After the failure of the trader-friendly Tajir Dost scheme, Pakistan has introduced a strict new strategy to boost tax collection from the retail sector under mounting pressure from the International Monetary Fund (IMF) to curb the cash economy and accelerate trader documentation.
According to official documents, the IMF has demanded urgent measures to reduce cash-based transactions and speed up the registration of wholesale and retail traders, linking these reforms to Pakistan’s broader economic stabilisation programme. The global lender has stressed that improved documentation is critical for sustainable revenue growth.
The government has set ambitious tax targets for the sector. A revenue goal of Rs517 billion from traders has been fixed by March 2026, while Rs707 billion in income tax is to be collected from large retailers by June 2026. These targets are part of the Federal Board of Revenue’s (FBR) revised annual tax collection target of Rs13,979 billion.
FBR documents show that non-filer retailers will face fines and legal action, with authorities planning to intensify pressure on unregistered traders while offering incentives to compliant businesses. Retailers remaining outside the tax net may also face enforcement actions under existing laws.
To strengthen sales tax collection, the government has made digital receipts and Point of Sale (POS) systems mandatory.

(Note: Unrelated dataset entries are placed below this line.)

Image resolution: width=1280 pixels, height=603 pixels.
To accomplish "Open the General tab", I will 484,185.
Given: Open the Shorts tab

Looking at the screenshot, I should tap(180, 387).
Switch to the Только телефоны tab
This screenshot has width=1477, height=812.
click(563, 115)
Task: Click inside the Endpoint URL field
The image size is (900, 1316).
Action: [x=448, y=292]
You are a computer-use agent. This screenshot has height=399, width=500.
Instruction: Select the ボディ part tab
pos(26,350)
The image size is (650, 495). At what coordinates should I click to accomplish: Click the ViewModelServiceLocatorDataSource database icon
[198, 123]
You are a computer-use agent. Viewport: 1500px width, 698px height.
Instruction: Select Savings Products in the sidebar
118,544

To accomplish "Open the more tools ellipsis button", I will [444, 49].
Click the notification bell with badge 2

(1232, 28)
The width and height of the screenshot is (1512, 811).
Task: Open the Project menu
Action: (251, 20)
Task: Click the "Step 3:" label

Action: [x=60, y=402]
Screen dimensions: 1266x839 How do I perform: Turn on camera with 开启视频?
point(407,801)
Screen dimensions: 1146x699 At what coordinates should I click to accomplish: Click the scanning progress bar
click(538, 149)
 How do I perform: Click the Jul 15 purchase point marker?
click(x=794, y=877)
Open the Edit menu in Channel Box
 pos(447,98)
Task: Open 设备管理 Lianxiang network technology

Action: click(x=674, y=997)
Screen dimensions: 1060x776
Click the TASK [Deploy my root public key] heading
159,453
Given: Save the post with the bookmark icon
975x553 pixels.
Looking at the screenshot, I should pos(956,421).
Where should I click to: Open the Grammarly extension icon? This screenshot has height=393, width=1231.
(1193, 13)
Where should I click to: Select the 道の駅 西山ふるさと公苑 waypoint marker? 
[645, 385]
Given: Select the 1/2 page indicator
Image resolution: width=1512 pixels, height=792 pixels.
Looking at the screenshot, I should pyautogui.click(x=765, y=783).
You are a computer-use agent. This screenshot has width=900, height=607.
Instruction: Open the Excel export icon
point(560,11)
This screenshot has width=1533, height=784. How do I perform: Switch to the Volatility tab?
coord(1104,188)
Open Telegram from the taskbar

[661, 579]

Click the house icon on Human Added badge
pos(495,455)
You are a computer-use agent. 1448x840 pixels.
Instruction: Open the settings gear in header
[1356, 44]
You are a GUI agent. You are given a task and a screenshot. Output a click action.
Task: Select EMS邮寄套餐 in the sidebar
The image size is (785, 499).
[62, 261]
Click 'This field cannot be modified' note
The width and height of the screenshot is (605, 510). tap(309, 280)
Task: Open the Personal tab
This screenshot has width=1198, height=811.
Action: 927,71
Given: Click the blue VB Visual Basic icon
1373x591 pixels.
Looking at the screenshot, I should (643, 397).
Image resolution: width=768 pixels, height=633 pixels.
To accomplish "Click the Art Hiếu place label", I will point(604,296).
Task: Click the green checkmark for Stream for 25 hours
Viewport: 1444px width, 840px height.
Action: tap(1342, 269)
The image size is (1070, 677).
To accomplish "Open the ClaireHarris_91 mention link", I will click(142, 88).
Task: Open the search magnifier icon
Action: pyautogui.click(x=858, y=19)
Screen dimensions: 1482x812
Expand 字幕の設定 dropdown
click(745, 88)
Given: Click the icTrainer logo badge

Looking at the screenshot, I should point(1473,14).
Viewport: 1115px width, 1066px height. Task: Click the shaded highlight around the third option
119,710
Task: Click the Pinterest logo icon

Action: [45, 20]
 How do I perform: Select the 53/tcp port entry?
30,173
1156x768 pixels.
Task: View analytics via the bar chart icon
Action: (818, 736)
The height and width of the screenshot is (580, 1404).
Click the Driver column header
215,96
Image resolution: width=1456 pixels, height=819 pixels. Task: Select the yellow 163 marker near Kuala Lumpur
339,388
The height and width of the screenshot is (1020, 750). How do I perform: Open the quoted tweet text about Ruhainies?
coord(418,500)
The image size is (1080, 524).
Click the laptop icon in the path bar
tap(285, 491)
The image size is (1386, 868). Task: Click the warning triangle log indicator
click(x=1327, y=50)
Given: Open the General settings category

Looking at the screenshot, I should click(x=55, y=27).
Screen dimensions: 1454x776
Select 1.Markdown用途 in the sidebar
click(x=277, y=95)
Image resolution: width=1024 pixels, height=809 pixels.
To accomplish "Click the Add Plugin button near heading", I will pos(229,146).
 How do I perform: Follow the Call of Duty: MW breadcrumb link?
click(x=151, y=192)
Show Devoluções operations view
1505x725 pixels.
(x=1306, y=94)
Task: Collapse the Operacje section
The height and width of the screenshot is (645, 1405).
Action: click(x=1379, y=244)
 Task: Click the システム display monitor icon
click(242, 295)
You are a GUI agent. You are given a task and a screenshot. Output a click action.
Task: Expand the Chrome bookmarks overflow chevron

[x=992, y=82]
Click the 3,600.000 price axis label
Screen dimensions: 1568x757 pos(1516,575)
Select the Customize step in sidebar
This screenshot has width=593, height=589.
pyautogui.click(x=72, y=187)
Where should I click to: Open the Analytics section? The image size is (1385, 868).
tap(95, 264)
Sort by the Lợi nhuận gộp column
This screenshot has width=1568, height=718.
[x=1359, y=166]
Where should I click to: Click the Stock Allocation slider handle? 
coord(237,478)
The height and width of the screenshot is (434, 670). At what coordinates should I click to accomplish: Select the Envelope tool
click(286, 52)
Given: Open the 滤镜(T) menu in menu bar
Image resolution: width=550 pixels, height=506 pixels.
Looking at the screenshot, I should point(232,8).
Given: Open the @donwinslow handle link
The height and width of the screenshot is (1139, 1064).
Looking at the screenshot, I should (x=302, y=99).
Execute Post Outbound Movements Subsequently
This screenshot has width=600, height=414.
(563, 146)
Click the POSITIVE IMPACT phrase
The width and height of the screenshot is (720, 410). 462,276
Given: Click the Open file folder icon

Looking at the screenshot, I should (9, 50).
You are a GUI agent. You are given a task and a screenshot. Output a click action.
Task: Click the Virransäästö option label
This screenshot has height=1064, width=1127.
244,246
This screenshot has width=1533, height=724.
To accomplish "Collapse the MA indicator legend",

A digital invoicing system will become compulsory for traders with an annual turnover of Rs500 million by June 2026. Currently, POS systems cover 38 percent of large retailers, with plans to expand coverage to 40,000 major outlets within two years.
Under the new framework, retailers will be monitored through bank accounts and utility bills to better detect tax evasion. Official documents also reveal proposals to disconnect electricity and gas connections of shopkeepers who fail to meet tax obligations, signalling a tougher enforcement phase.
The FBR has accelerated field surveys to identify undocumented businesses, while remote monitoring systems have been activated in sectors such as cement and sugar to prevent revenue leakage.
As part of IMF-backed reforms, the government aims to add one million new income tax filers by June 2026, increasing annual return filers from 5.2 million to 7 million. Provincial governments have also been tasked with raising tax collections to Rs785 billion by March 2026 and Rs1,190 billion by June 2026.
Following the collapse of the voluntary Tajir Dost scheme, officials say the shift toward enforcement-led reforms is unavoidable to stabilise Pakistan’s finances and meet IMF commitments.